Arash Sadeghi was subsequently moved to Evin prison while Golrokh Ebrahimi Iraee was transferred to a secret location. She was detained there for one night before also being transferred to Evin prison, where she was held for 20 days without access to her family, a lawyer or a court. Her first three days were spent in solitary confinement.
During her detention, Golrokh Ebrahimi Iraee was subjected to extended interrogations, where she was blindfolded and warned she could face execution for “insulting Islam”. In the next cell she could hear her husband being threatened and verbally abused by his interrogators. Arash Sadeghi has since stated that he was punched in the head, kicked, slapped and choked while in custody.
Golrokh Ebrahimi Iraee was tried and sentenced to six years imprisonment in two brief sessions by a Revolutionary Court in Tehran. She had no legal representation at the trial. The first lawyer she appointed was put under pressure by intelligence and security officials to withdraw from the case, and the second was barred from reading her court case and representing her. She was not given the chance to speak in her own defence, because the first session was focused on her husband’s activism. At the second session she was in hospital recovering from major surgery and could not be present; she provided the court with her medical records, but her request to adjourn the hearing was rejected.

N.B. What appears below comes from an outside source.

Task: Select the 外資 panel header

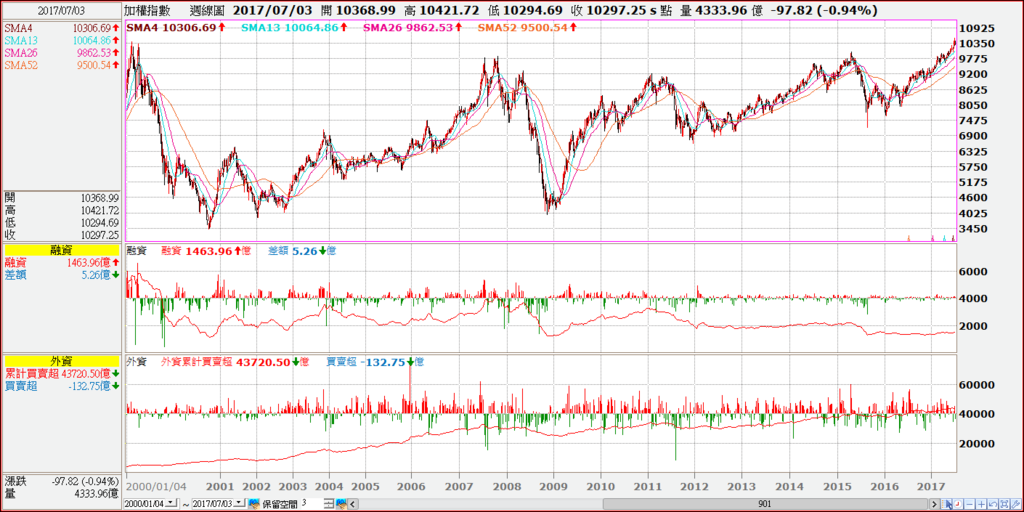Action: point(61,361)
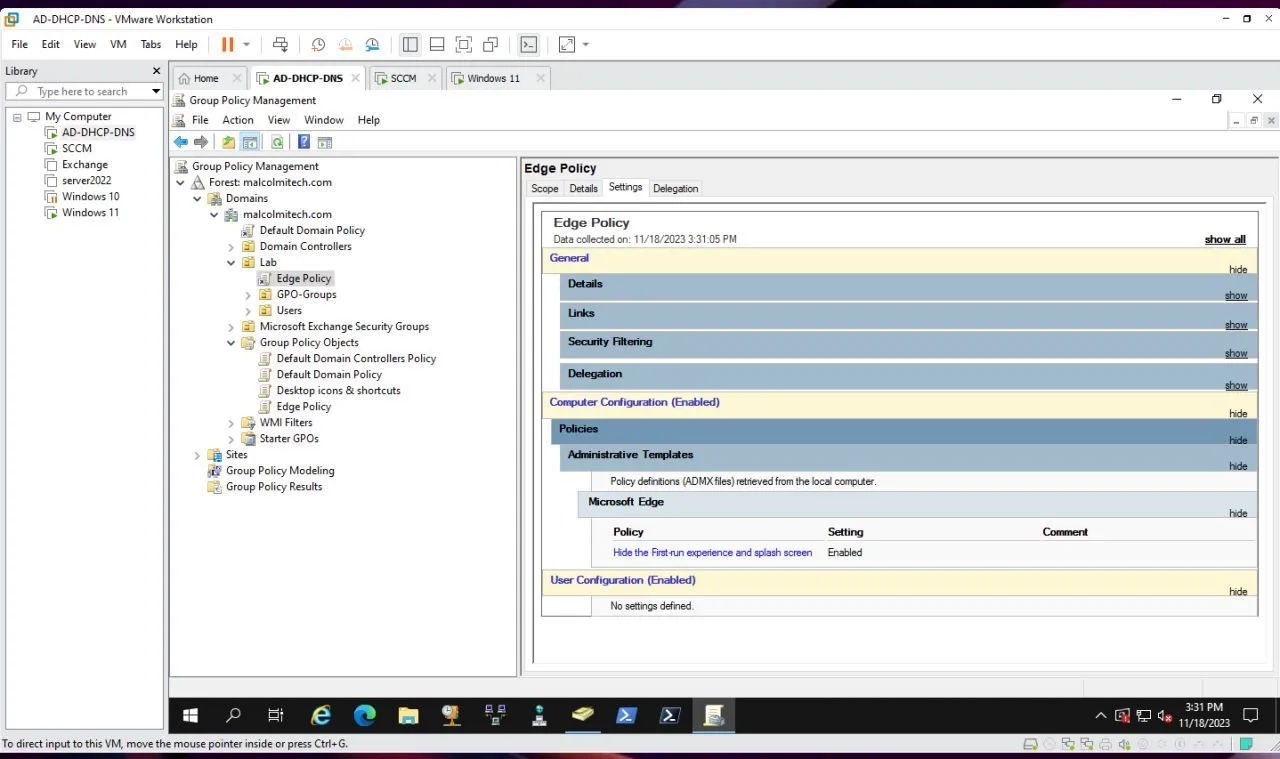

Earlier this month Golrokh Ebrahimi Iraee received a phone call from the Centre for the Implementation of Sentences ordering her to present herself to Evin Prison to begin serving her six-year prison sentence, and threatening that if she did not she would be picked up on the street or her house would be raided. However, she was never served with a formal summons.
“Golrokh Ebrahimi is being punished for the peaceful exercise of her human rights. But the crime at the root of this case is Iran’s ongoing retention of the horrific practice of stoning, which amounts to torture. Instead of doggedly intimidating and imprisoning critical voices, the authorities should abolish this cruel punishment once and for all,” said Magdalena Mughrabi.